Seattle suspends him for refusing to give controversial, high-stakes exam.

ByABC News
April 24, 2008, 6:51 PM

April 25, 2008 — -- When it's time each spring for Carl Chew to give his Seattle sixth-graders the federally required standardized tests, he can feel their anxiety.

They complain about stomachaches, they get sick and some of them just start to cry. Even the straight-A students.

For both teachers and young children, the annual Washington Assessment of Student Learning test creates an atmosphere "rife with fear," the science teacher at Nathan Eckstein Middle School told ABCNEWS.com.

"The WASL is presented in a secretive, cold and inhuman fashion," he said. "The teacher is not allowed to read the questions, or help, and the kids have to maintain silence for hours and hours. They are only allowed a bathroom break once in a while."

But after agonizing about the detrimental effects of standardized testing for several years, Chew did something about it last week. He refused to administer the test, which is the key measure of academic progress under the federally mandated No Child Left Behind law.

The WASL is just one of numerous high-stakes tests that now dominate the curricula of elementary schools across the country. A growing number of teacher and parents are rejecting these kind of tests, which have increased in frequency and gravitas after No Child Left Behind.

They rebel at their own peril, however. Chew was suspended for nine days without pay by his principal. But today -- sitting at home while a substitute teacher takes his place -- he is a rock star among parents and teachers who have blamed the testing for stamping out the love of learning in children.

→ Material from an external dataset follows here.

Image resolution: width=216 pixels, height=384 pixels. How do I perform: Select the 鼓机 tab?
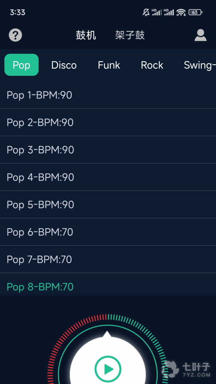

"I have let my administration know that I will no longer give the WASL to my students," Chew wrote in an e-mail to national supporters. "I have done this because of the personal moral and ethical conviction that the WASL is harmful to students, teachers, schools and families."

The e-mail was circulated by Mothers Against the WASL, a group of activist parents who oppose the test. Chew received hundreds of letters from as far away as Hawaii and Canada, some of them from students.

"They have all said 'thank you, Mr. Chew, for standing up against WASL,'" he said.

One e-mail came from Beth Hovee of Vancouver, Wash., whose 8-year-old granddaughter Zoe fears reading because of a battery of repetitive speed tests.

"Drill and kill is the motto of the WASL," Hovee said. "She's a smart kid, but the pressure tests and teaching techniques make her hate school."